Talks Too Much uses a plaster cast of my face. Letters of the alphabet—frozen in mid-stream—spew out of my mouth. Women are denigrated for speaking up all over the world. But nevertheless we persist.
Garden of Earthly Delights was created for an architecturally embellished room covered with decorative molding. Paper casts of my face positioned into ornamental medallions become invisible, part of the wall. Paper fruits and vegetables forced into female mouths are paired with words used to describe the characteristics of those fruits or, allegorically, characteristics of women. These mouths, silenced by “compliments,” struggle to speak but they refuse to shut up.
Virginia Maksymowicz, born 1952 in NYC, is a sculptor living in Philadelphia. She received a BA in Fine Arts from Brooklyn College, CUNY and an MFA from the University of California, San Diego.

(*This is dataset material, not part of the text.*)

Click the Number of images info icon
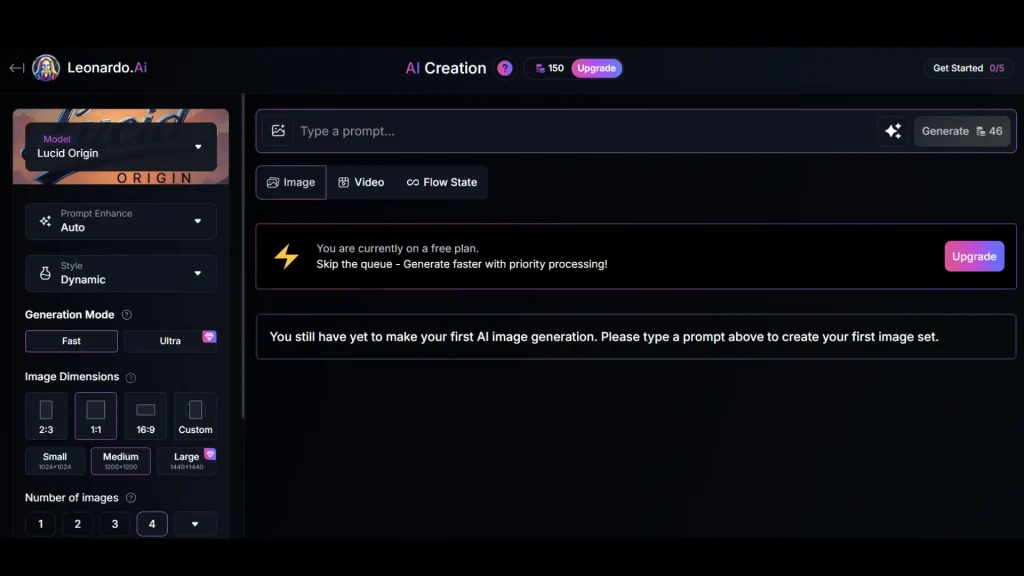Viewport: 1024px width, 576px height. click(x=131, y=498)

Maksymowicz has exhibited her work at Franklin Furnace, Alternative Museum, Elizabeth Foundation, Grey Gallery, and the Michener, Woodmere and Delaware Museums, and in galleries throughout the U.S. and abroad. She was a recipient of an NEA fellowship in sculpture and her artwork has been reviewed in Sculpture Magazine, The New York Times, New York Newsday, The New Art Examiner and The Philadelphia Inquirer. Her series, The History of Art, appears on the cover of The Female Body (University of Michigan) and she was recently featured in Amtrak’s national magazine. She has thrice been a visiting artist at the American Academy in Rome, an artist-in-residence at the Powel House Museum, Philadelphia, and a fellow at the Vermont Studio Center.